Consider the case of a buffer overrun, a vulnerability that can often cause segfaults. A clever attacker could write a bunch of nasty code to that buffer, then use the buffer overrun to insert a jump statement back to that malicious code. Maybe they added the equivalent "rm -rf $HOME`" or something. Or maybe they decided to dial home with a reverse shell on your system. You have no idea, since you have no control over what code is being executed.
A "read buffer" overflow is still nothing but a program reading some form of input and then overwriting the buffer. The target program has to read to somewhere -- namely to the buffer -- and thus it has to write over the boundaries of the buffer.
Because the buffer is local to the function, and because the function return address happens to reside at a higher address than the buffer itself, you probably get to overwrite the return address. Thus, after the function is executed, the execution doesn't return to the call-site but to the address you specified. Place your payload code in the buffer you provided, and overwrite the function return address to be the address of your buffer and you might do all sorts of fun things. Spawn a root shell (if suid binary), spawn a reverse shell, execute a kernel exploit to get root etc.
> A "read buffer" overflow is still nothing but a program reading some form of input and then overwriting the buffer. The target program has to read to somewhere -- namely to the buffer -- and thus it has to write over the boundaries of the buffer.
Who says that? That would be a write buffer overflow. The place where they write to might be properly allocated, so no memory that shouldn't be written is ever written. At least that is how I read it. The OpenSSL bug (heart bleed) was a read overflow. You couldn't use it to inject code, but you could use it to read out private keys.
Because you control a bunch of memory around that buffer anyway. It's reading a file that you have complete control over, after all. The fact that it crashed at address "41414141" strongly suggests its exploitable. That value is like the "hello world" of testing vulnerabilities.
If something that shouldn't be written is written then yes.
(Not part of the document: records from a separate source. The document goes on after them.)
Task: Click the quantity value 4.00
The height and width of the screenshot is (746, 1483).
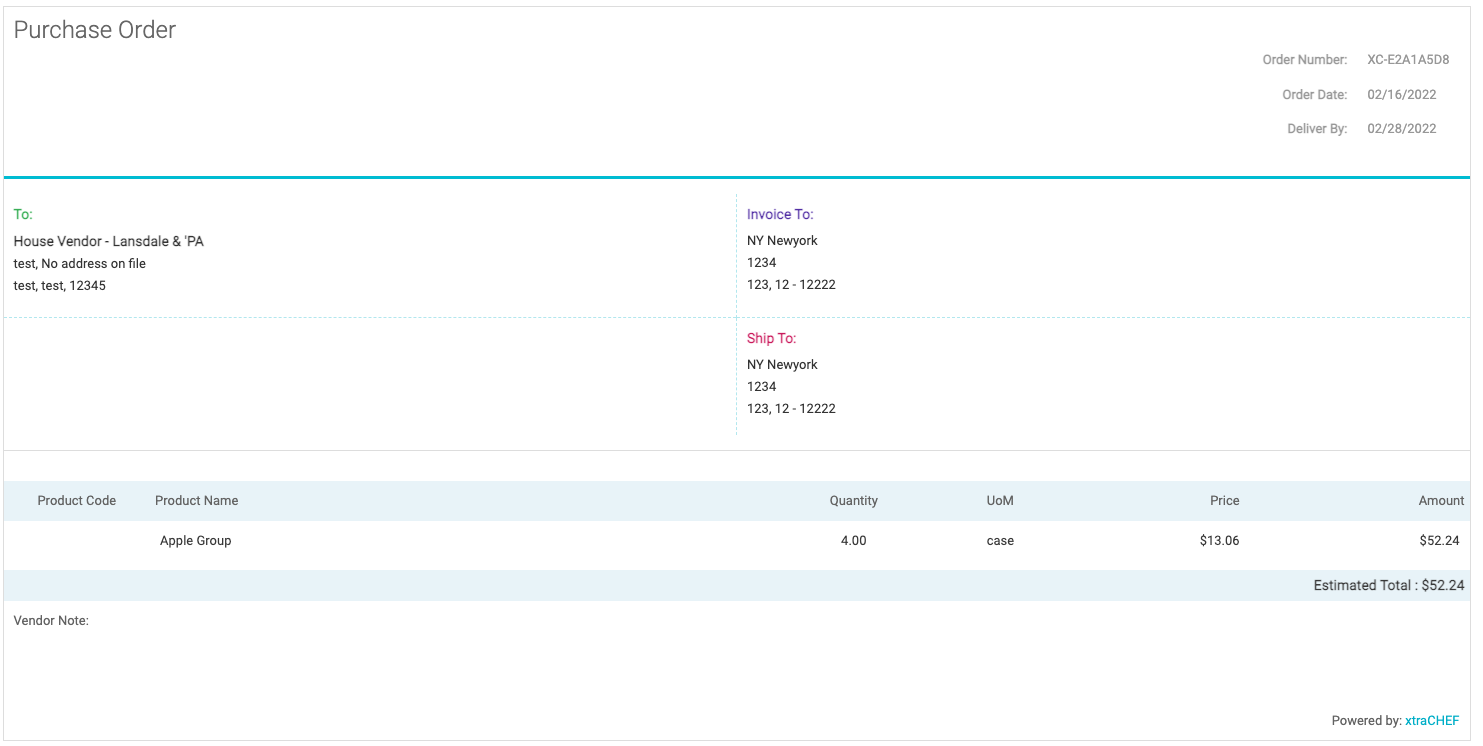Action: pos(853,541)
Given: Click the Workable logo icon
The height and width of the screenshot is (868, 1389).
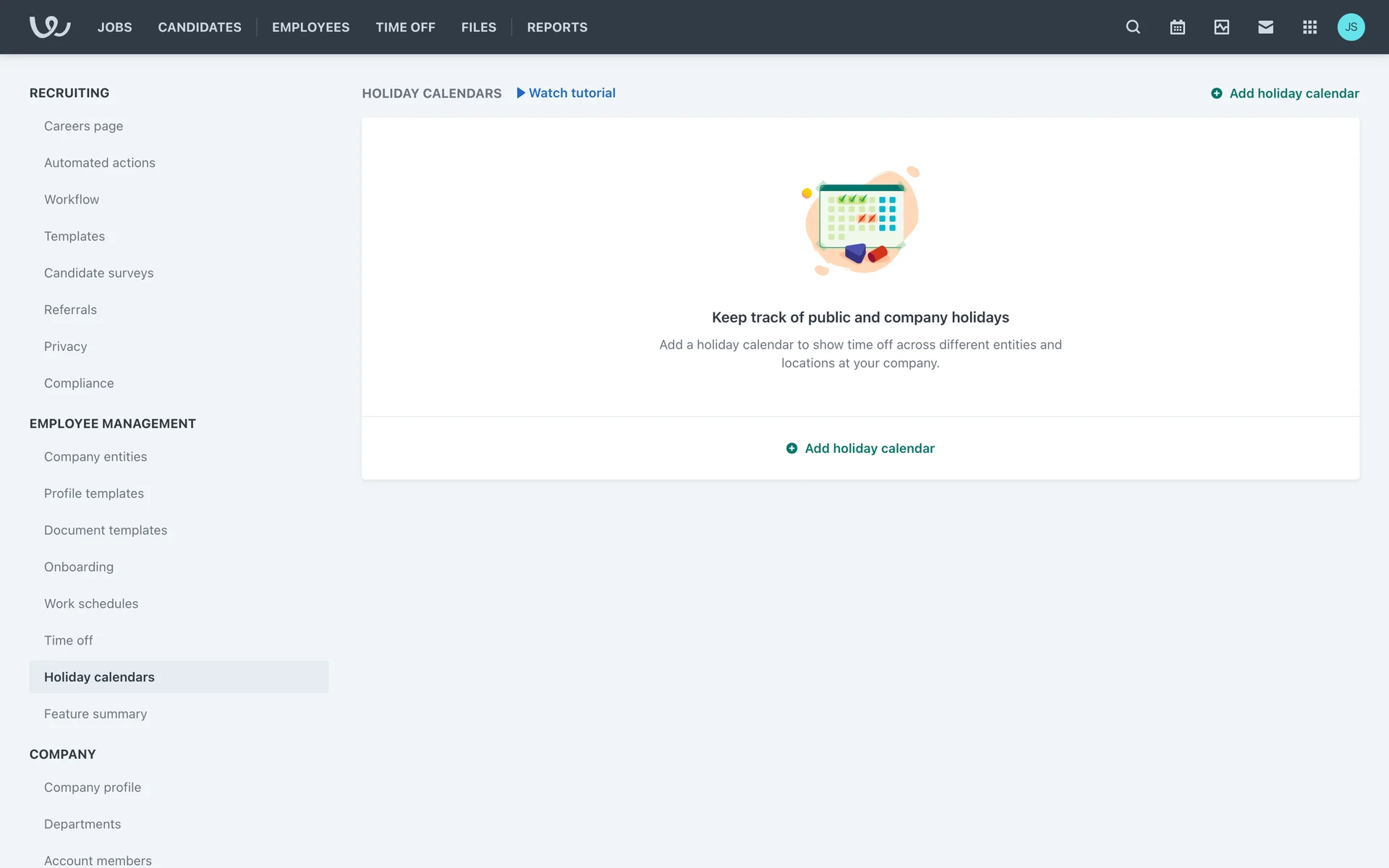Looking at the screenshot, I should [49, 27].

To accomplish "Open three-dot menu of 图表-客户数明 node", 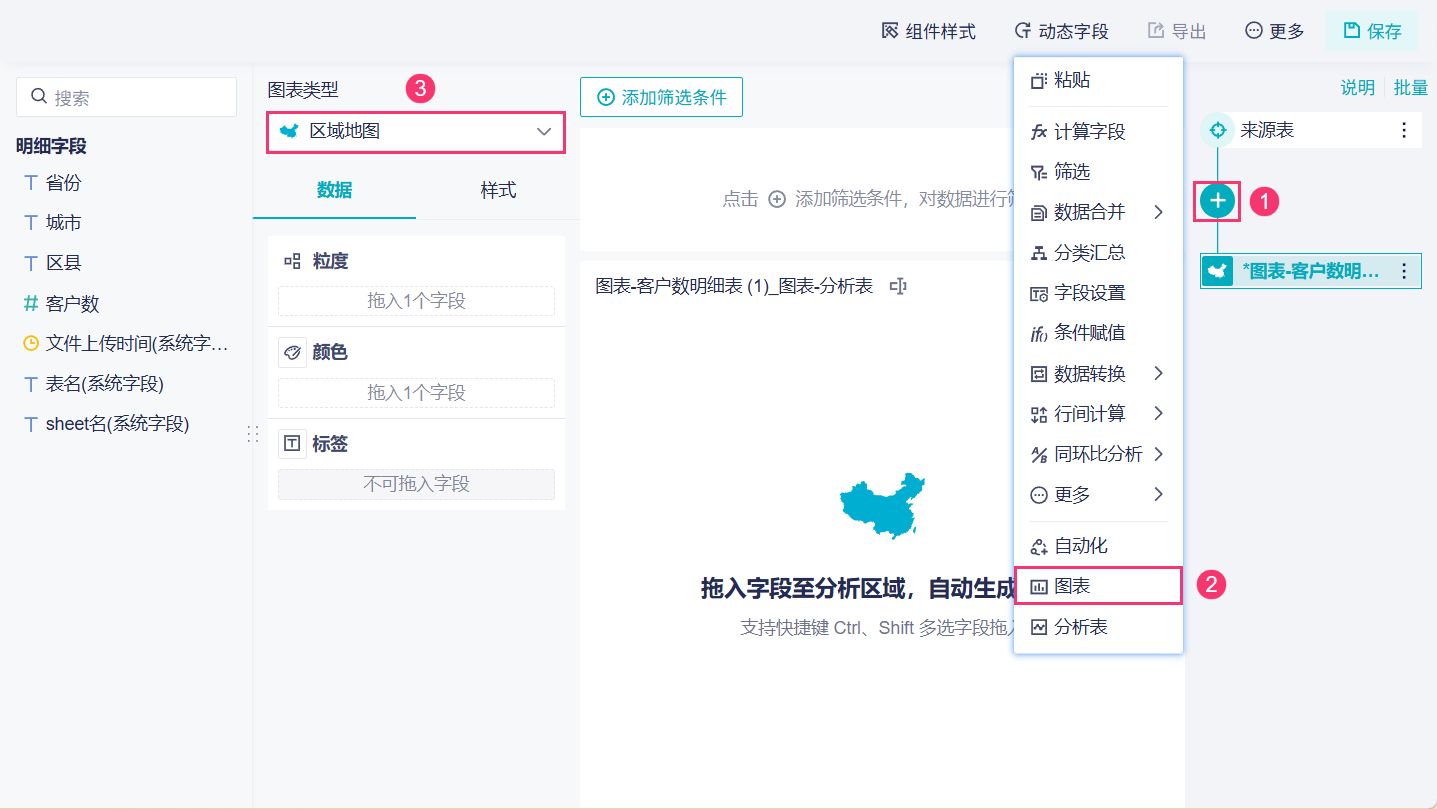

But from all the reports it sounds like it just reads something that shouldn't be read and produces a segmentation fault because it reads an unallocated page. I could be wrong about what happens, I haven't looked at it in detail. That is how the news reports sound like to me, so I wonder how could one use that to execute code?
To quote the linked article: "The 0x41414141 pointer being read and written by the code comes directly from that proof-of-concept file and can be freely modified by the attacker to try overwriting program control structures."
Haven't checked but I'm pretty sure the binutils just look for "magic numbers" (ie are the first four bytes "0x7F 'E' 'L' 'F'") and don't look at any filesystem information.
Despite what the blog comments suggest, gdb does not have to link to libbfd.
But what about objcopy? Much more important utility than strings(1), in my opinion. I admit I rely on it and do not a have a substitute at the ready.
At some stage we need a BSD alternative to the GNU binutils (aside from gcc alternatives). I have seen it discussed several times over the years, but as far as I know it does not exist?
I don't think so. "file" only needs to read the first few bytes at the beginning of a file to guess what type of file it is, so it isn't likely to have any buffer overflow problems.